Seattle library levy passes

Arts and CultureLibraries

Like other city services, including police, fire, and parks, Seattle’s libraries have experienced big cuts in recent years because of the economic downturn. The book budget has been slashed, maintenance has been deferred, and branches have been closed on Sundays, Fridays and for a whole week during the summer. 

Library advocates say it’s time to step in and do something.

“This funding will allow the library to go back to the level that the citizens of Seattle deserve,” said Ross Baker, a supporter of Seattle’s library funding measure.

Here are the details of Proposition 1:

  • It’s a $123 million operating levy
  • Restore hours on Sundays and Fridays; eliminate weeklong summer furlough; expand the book budget. 
  • It would last 7 years
  • Cost $53 per year for the owner of the average home ($360,000)

“This is not good for the library,” said Chris Leman of Save Our Seattle Library. “The idea of having essential services, day-to-day services, be dependent on temporary funding is a terrible idea, because it undermines the whole notion of sustained, steady government.”

Levy supporters say going to the voters for temporary help is the only option left. 

“In a perfect world, all the costs of the library would be covered by the general fund,” said Baker. “However, because of the reduction in city revenue because of the great recession of 2007, the library has experienced significant cuts just like other essential city services.”

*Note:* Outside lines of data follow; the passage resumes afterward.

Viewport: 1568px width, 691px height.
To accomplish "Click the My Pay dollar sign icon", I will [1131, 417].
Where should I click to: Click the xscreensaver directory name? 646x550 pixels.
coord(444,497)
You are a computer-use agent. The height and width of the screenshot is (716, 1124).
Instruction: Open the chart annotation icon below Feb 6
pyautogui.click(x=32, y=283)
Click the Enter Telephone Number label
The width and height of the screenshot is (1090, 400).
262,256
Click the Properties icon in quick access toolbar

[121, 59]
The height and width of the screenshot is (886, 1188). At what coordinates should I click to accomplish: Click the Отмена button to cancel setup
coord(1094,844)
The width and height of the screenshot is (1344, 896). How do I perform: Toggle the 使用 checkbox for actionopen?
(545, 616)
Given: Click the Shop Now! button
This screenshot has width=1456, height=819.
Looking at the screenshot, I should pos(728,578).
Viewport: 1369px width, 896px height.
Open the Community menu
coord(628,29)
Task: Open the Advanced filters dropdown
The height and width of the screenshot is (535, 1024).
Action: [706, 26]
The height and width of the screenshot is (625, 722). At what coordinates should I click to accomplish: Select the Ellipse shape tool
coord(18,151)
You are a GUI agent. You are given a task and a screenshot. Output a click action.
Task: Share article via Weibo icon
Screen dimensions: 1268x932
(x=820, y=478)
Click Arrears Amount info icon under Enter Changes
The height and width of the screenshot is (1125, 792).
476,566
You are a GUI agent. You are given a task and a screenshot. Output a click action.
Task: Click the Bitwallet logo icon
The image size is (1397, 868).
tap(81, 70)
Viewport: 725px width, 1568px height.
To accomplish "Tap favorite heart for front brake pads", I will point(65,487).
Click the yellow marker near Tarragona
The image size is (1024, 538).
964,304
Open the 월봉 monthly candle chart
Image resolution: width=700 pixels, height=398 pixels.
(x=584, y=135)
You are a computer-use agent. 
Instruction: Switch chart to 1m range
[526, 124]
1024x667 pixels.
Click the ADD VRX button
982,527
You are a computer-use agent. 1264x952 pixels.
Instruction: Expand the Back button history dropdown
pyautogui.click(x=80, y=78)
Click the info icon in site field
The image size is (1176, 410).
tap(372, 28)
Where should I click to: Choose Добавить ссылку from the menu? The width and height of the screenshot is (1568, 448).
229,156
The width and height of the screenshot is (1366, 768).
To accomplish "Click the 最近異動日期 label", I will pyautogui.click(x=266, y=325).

Opponents argue that this levy doesn’t have adequate protections built into it. Unlike the last library measure, which built the downtown library and several of the branches, this time there will be no citizen oversight committee tracking how the money is spent. 

“It is the least accountable levy put before the voters in a generation,” said Leman. “We can hope that what the pro side is saying will happen, but there is no requirement that it happen.”

Supporters say the existing leadership will make sure the levy money is allocated properly.

“The library is run by five trustees who are committed, responsible public servants,” said Baker. “They will make sure that the funds are spent accountably.”

City leaders say with or without the levy, the library system will have to undergo another $5 million cut in next year’s budget, further pressuring hours and book collections.

Voters will decide Tuesday whether to approve Proposition 1.